R6: Fullscreen support - the transcript needs to be able to go fullscreen with the media element

R7: Retrofitting - it should be easy for authors who are already publishing content with transcripts to retrofit their existing pages.

R8: No link duplication - transcript link duplication should be avoided.

R9: Multiple transcripts - transcripts may be available in different languages - making multiple links available should be possible.

R10: Stand alone transcripts - transcripts need to be available even in browsers that do not support or do not render audio or video elements. In fact, it should be possible to render transcripts without requiring a media element be present on the same page.

  • One significant concern that surfaced during our discussions was the 'orphaning' of the link to the transcript, which is a real possibility when copying and pasting a <video> element that only links to an IDREF (which might be to a link to the Transcript).

Documented Problems (Excerpted from ISSUE-194/NoChange)

Some of the most fundamental unresolved issues about picking a solution are as follows:

Problem 1: single or multiple links

It is unclear as yet whether we need a solution with a single link or with multiple links.

A single link makes it possible to easily expose it to AT (accessibility technology such as a screenreader). For example, a screen reader could announce "Transcript available, hit CTRL+ENTER to view" if there is a single link. Such an announcement is almost impossible with multiple links.

A single link can also easily be included with a visual indicator in the video element. For example, there could be a little icon overlayed on the video in the top left corner which is visible when the video is in focus or moused-over. This could be included into the shadow DOM and thus could be styled by publishers if they disagree with this default rendering. Such a visual indicator is not possible with multiple links - or would require introduction of a menu of links. This would almost certainly require inclusion into the video controls as a menu similar to subtitle tracks.

Finally, the support of multiple links may not be necessary at all, since it is always possible to provide a single link that goes to a HTML page that contains all the alternative transcripts. A nice design of such a page would load the alternative text via JavaScript into that one page rather than linking off into another set of resources, thus essentially providing for a solution with multiple different transcripts behind a single link.

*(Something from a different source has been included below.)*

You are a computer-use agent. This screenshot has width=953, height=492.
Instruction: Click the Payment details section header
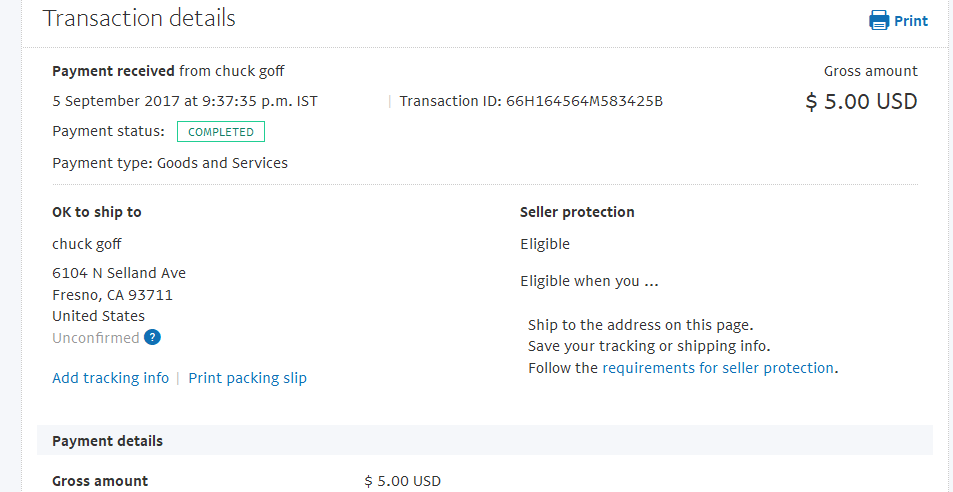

While the authors of this change proposal may not agree on whether multiple links or a single link should be associated with the video, we do agree that the discussion on this topic has not been held yet and we need more time to have this discussion.

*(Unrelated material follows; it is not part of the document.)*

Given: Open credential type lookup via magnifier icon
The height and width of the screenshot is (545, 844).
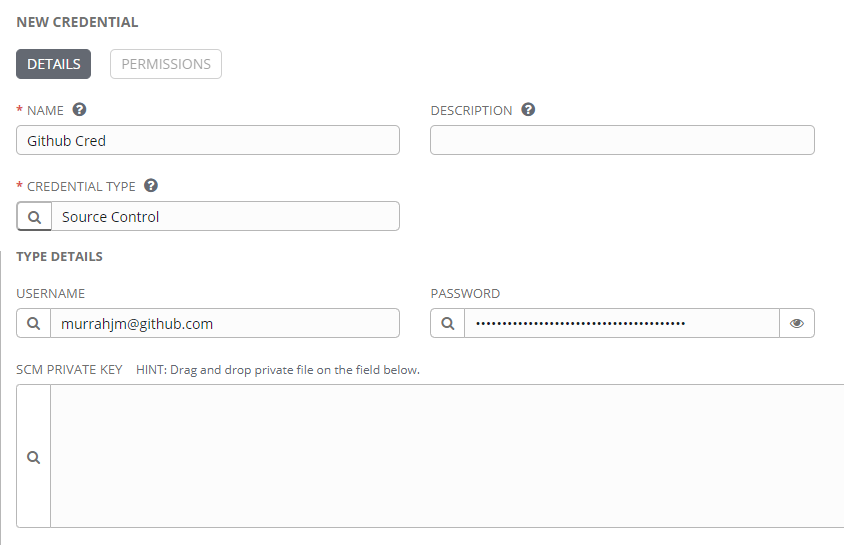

Problem 2: difference to longdesc

It is unclear as yet whether there is a fundamental difference between a long description for a video and a transcript.

The use of a long description is as a supplement to a short description for accessibility users. As such, it is meant to provide a complete description of the resource under consideration for the advantage of a vision-impaired user.

The best possible long description that we can provide for a video is a "transcript" - where the transcript is meant to include a textual transcription of all the words being said (i.e. a dialog transcript) and all the locations and action happening (i.e. a scene description).

What this means is that for an accessibility user, the one long text description that is of interest is the transcript. If we had a set of links that programmatically linked different types of transcripts (and other long descriptions) to the video, the only one that the accessibility user should look at is the one that is most inclusive and is thus the transcript. Thus, if there was a way to both link a transcript and a long description to a video, and we had a transcript available, that transcript would be linked in the long description and the transcript link. If we didn't have a transcript, but a different long description document available, the transcript link would be empty and the long description link would have the link. Therefore, the transcript link does not provide any additional information and is therefore redundant.

There is, however, a semantic difference between different types of transcripts and long descriptions and other text documents that are regarded as text alternatives for video. If we have such a set of different documents, they should be exposed to all users underneath the video in a section that should be linked through @aria-describedby. Here, the question is whether that is sufficient or whether we need any additional means for programmatically linking multiple text alternatives to video. Is there indeed a use case for associating semantic labels like "transcript" or "script" or "longdesc" or ... with individual links to related text documents beyond what @aria-describedby and microdata provide?

While the authors of this change proposal may not agree on whether long descriptions and transcripts need to be separately programmatically associated with the video or not, we do agree that the discussion on this topic has not been held yet and we need more time to have this discussion. See the post to the Accessibility Task Force mailing list, which has had barely any replies yet.

In addition, any solution that is provided for the long description problem for images may or may not be appropriate for the use cases required for a transcript. Since a replacement for @longdesc is under discussion for, the transcript problem should be resolved in, too.

Problem 3: the visual presentation need

It is unclear as yet how a transcript link would be visually exposed in the browser.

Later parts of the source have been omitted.